[Opening Reading text section]

President Cyril Ramaphosa has authorised the parole of almost 19 000 low-risk offenders. What constitutes a petty crime though?

Lamola: Low-risk ‘petty crime’ offenders to be considered for parole

Minister of Justice and Correctional Services Ronald Lamola, on Friday 8 May, announced that low-risk offenders — offenders who may have committed petty crimes — will be considered for parole by the various parole boards. 

This comes just after President Cyril Ramaphosa authorised the parole of almost 19 000 prisoners in an attempt to curb the spread of COVID-19. With overcrowding in many South African prisons, the decision has come as an absolute necessity for social distancing and places of isolation. 

Lamola briefed the media on Friday on the special COVID-19 parole dispensation. He said prisoners are amongst the most vulnerable in our society. There are currently 172 cases in correctional facilities across the country. 


Lamola assured South Africans that only low-risk petty crime offenders would be considered for parole. He said these offenders will reach their Minimum Detention Periods within the next five years. 

But what exactly constitutes a petty crime? What constitutes low-risk? 

According to Lamola, petty crimes can be classified as “crimes of need” like shoplifting, and trespassing. Low-risk offenders were classified as “non-violent offenders”.

[Closing Reading text section]
[Opening Dataset excerpts section]

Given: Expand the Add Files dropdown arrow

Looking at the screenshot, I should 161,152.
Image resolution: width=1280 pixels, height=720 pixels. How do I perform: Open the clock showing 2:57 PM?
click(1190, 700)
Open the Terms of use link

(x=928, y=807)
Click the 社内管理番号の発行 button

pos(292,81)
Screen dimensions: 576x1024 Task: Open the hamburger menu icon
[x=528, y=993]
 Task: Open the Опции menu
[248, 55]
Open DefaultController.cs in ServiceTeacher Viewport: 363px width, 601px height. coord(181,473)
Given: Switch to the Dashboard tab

[Closing Dataset excerpts section]

* **What this exercise asks**
A) In the article on parole for low-risk offenders, rewrite the passage starting at "Lamola briefed the" and ending at "next five years.", changing "correctional facilities" to "prisons".
B) List every question that the article on parole for low-risk offenders asks.
C) Continue the article on parole for low-risk offenders, picking up after its final sentence.

* **Answers below**
A)
Lamola briefed the media on Friday on the special COVID-19 parole dispensation. He said prisoners are amongst the most vulnerable in our society. There are currently 172 cases in prisons across the country. 


Lamola assured South Africans that only low-risk petty crime offenders would be considered for parole. He said these offenders will reach their Minimum Detention Periods within the next five years.

B)
What constitutes a petty crime though?
But what exactly constitutes a petty crime?
What constitutes low-risk?

C)
In other words, prisoners convicted of crimes such as sexual offences, murder, attempted murder, gender-based violence and child abuse, will not be liable for parole.

Inmates sentenced to life imprisonment will also not be considered for parole. 

Lamola said the low-risk individuals and their crimes have been carefully scrutinised. There must also be a plan in place for relatives or people at a home address to receive the prisoner. 

The parolees will be monitored and observed and recalled if necessary. 


A statement released by the presidency on Friday 8 May prepared the country and its citizens for Ramaphosa’s decision. 

“The president has taken this decision in terms of Section 82(1)(a) of the Correctional Services Act of 1998 which empowers the President to authorise at any time the placement on correctional supervision or parole of any sentenced prisoner,” it said. 

“The decision taken by the president to combat the spread of COVID-19 in correctional centres could relieve our correctional services facilities of just under 19 000 inmates out of a population of 155 000,” it added.